*** Opening RECORDS TO USE ***
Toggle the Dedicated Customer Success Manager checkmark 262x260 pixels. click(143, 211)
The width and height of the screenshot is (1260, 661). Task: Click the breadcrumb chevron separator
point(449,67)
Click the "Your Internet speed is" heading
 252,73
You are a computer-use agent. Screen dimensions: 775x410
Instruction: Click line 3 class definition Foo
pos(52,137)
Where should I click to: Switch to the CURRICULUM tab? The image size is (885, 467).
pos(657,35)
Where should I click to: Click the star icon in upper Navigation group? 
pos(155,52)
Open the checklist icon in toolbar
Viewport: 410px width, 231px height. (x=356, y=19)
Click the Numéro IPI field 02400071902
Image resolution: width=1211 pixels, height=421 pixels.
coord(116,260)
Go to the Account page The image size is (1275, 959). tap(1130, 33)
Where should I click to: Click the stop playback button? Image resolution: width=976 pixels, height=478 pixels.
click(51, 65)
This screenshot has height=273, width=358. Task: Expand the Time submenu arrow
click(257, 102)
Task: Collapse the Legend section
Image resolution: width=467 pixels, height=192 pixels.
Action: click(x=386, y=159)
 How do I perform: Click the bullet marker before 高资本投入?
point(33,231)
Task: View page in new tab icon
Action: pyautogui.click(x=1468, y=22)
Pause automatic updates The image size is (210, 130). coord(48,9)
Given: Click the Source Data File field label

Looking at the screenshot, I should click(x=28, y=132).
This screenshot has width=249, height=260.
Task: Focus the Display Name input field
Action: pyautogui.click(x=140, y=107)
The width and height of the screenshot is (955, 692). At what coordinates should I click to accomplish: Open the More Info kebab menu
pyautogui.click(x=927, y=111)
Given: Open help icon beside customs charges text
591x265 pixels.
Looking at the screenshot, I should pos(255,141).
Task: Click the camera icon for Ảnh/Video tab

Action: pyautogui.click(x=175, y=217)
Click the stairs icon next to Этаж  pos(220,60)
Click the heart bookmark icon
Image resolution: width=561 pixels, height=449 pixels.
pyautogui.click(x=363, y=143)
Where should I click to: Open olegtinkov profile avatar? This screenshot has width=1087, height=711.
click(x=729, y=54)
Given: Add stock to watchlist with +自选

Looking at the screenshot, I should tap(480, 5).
*** Closing RECORDS TO USE ***
REQUIRED ACTION: Restate the data word for word. Begin at its first line, end at the line that contains "You are a computer-use", and include both.

RESPONSE:
Toggle the Dedicated Customer Success Manager checkmark 262x260 pixels. click(143, 211)
The width and height of the screenshot is (1260, 661). Task: Click the breadcrumb chevron separator
point(449,67)
Click the "Your Internet speed is" heading
 252,73
You are a computer-use agent. Screen dimensions: 775x410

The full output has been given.